## Train Tokenizer

In [5]:
from tokenizers import (
    decoders,
    models,
    normalizers,
    pre_tokenizers,
    processors,
    trainers,
    Tokenizer,
)
from transformers import PreTrainedTokenizerFast
from datasets import load_dataset
import pandas as pd

In [6]:
de_en = load_dataset("wmt/wmt14",'de-en')

In [7]:
tokenzier_dataset=pd.DataFrame(de_en['train']['translation'])
tokenzier_dataset['total']=tokenzier_dataset['de'] + ' ' + tokenzier_dataset['en']

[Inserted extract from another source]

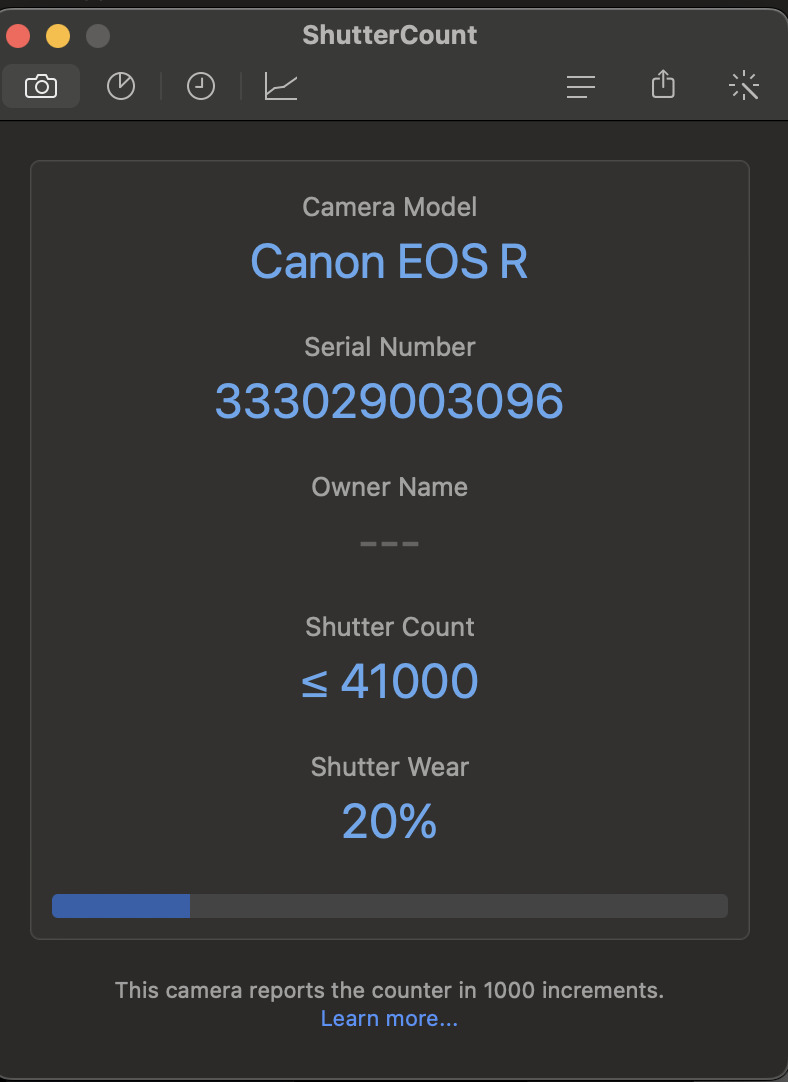Click the sparkle refresh icon in toolbar
This screenshot has width=788, height=1082.
745,87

def get_training_corpus():
    for i in range(0, len(tokenzier_dataset), 1000):
        yield tokenzier_dataset[i : i + 1000]["total"]
tokenizer = Tokenizer(models.WordPiece(unk_token="[UNK]"))
# tokenizer.normalizer = normalizers.BertNormalizer(lowercase=True)
tokenizer.pre_tokenizer = pre_tokenizers.BertPreTokenizer()
special_tokens = ["[UNK]", "[PAD]", "[CLS]", "[SEP]", "[MASK]","[BOS]", "[EOS]"]
trainer = trainers.WordPieceTrainer(vocab_size=52000, special_tokens=special_tokens)
tokenizer.train_from_iterator(get_training_corpus(), trainer=trainer)






In [8]:
rnn_tokenizer = PreTrainedTokenizerFast(
    tokenizer_object=tokenizer,
    unk_token="[UNK]",
    pad_token="[PAD]",
    bos_token="[BOS]",
    eos_token="[EOS]",
    cls_token="[CLS]",
    sep_token="[SEP]",
    mask_token="[MASK]",
)

In [9]:
rnn_tokenizer.save_pretrained("tokenizer")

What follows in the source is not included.